*READING PASSAGE*
**********

From 8e197a09f9e654a43a46e34e233a21d93918bf04 Mon Sep 17 00:00:00 2001
From: Rishabh Singh Ahluwalia <rishabhsingh8@gmail.com>
Date: Sun, 26 Mar 2023 10:04:05 -0700
Subject: [PATCH 1/4] Fix trimming page size logic while adding to a page

---
 mwmbl/tinysearchengine/indexer.py |  42 ++++++++----
 test/test_indexer.py              | 105 +++++++++++++++++++++++++++++-
 2 files changed, 134 insertions(+), 13 deletions(-)

diff --git a/mwmbl/tinysearchengine/indexer.py b/mwmbl/tinysearchengine/indexer.py
index 591817f97e4b69e2b0dbef6289732f62532b8222..de7daf06e1313122585715ef244ffe4b3d1fc389 100644
--- a/mwmbl/tinysearchengine/indexer.py
+++ b/mwmbl/tinysearchengine/indexer.py
@@ -65,19 +65,39 @@ class TinyIndexMetadata:
         values = json.loads(data[constant_length:].decode('utf8'))

**********

*ENTRIES SUPPLIED*

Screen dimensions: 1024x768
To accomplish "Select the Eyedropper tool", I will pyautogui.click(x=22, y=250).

**********

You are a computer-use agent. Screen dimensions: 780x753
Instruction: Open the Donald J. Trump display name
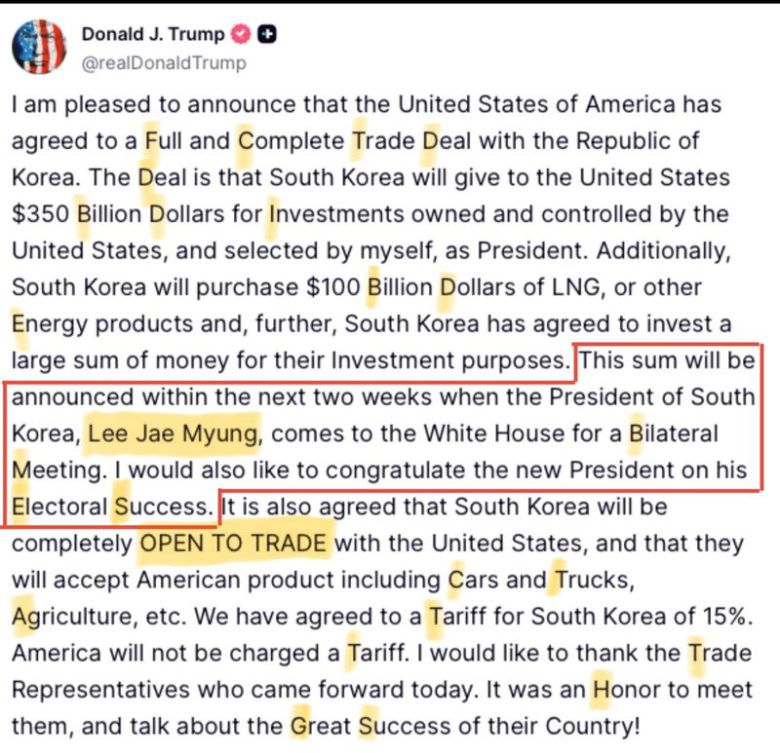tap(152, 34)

**********

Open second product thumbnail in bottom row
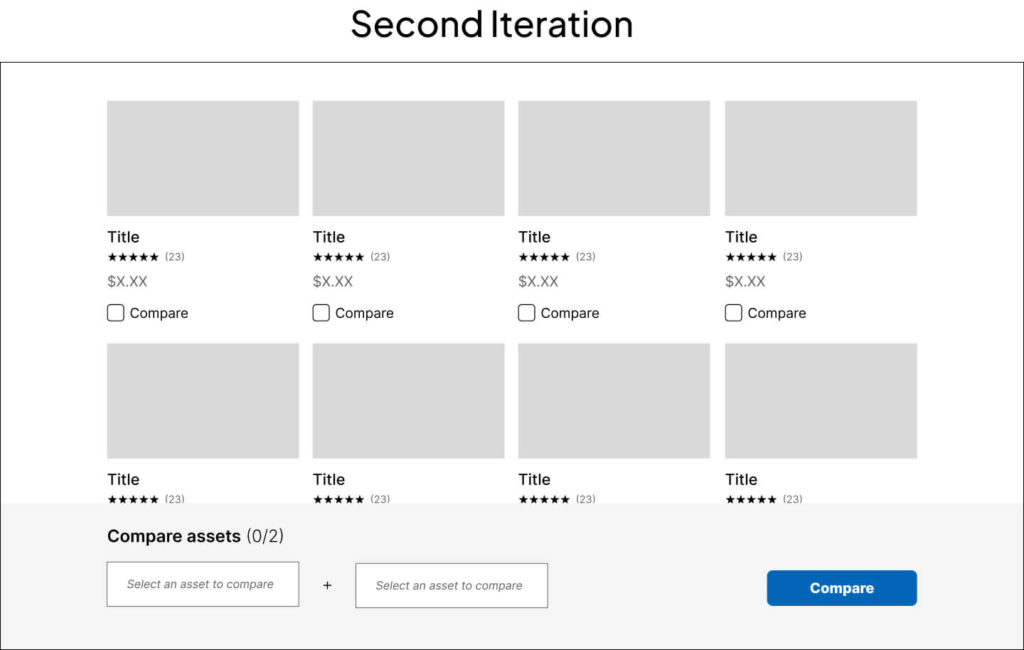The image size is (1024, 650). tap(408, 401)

**********

*WHAT YOU WILL DO*
A) Quote the indexer patch word for word, starting with "From 8e197a09f9e654a43a46e34e233a21d93918bf04 Mon" and going on through "insertions(+), 13 deletions(-)".
B) Extend the indexer patch by continuing it from its final line onward.

*RESPONSES IN ORDER*
A)
From 8e197a09f9e654a43a46e34e233a21d93918bf04 Mon Sep 17 00:00:00 2001
From: Rishabh Singh Ahluwalia <rishabhsingh8@gmail.com>
Date: Sun, 26 Mar 2023 10:04:05 -0700
Subject: [PATCH 1/4] Fix trimming page size logic while adding to a page

---
 mwmbl/tinysearchengine/indexer.py |  42 ++++++++----
 test/test_indexer.py              | 105 +++++++++++++++++++++++++++++-
 2 files changed, 134 insertions(+), 13 deletions(-)

B)
         return TinyIndexMetadata(**values)
 
+# Find the optimal amount of data that fits onto a page
+# We do this by leveraging binary search to quickly find the index where:
+#     - index+1 cannot fit onto a page
+#     - <=index can fit on a page
+def _binary_search_fitting_size(compressor: ZstdCompressor, page_size: int, items:list[T], lo:int, hi:int):
+    # Base case: our binary search has gone too far
+    if lo > hi:
+        return -1, None
+    # Check the midpoint to see if it will fit onto a page
+    mid = (lo+hi)//2
+    compressed_data = compressor.compress(json.dumps(items[:mid]).encode('utf8'))
+    size = len(compressed_data)
+    if size > page_size:
+        # We cannot fit this much data into a page
+        # Reduce the hi boundary, and try again
+        return _binary_search_fitting_size(compressor,page_size,items,lo,mid-1)
+    else:
+        # We can fit this data into a page, but maybe we can fit more data
+        # Try to see if we have a better match
+        potential_target, potential_data = _binary_search_fitting_size(compressor,page_size,items,mid+1,hi)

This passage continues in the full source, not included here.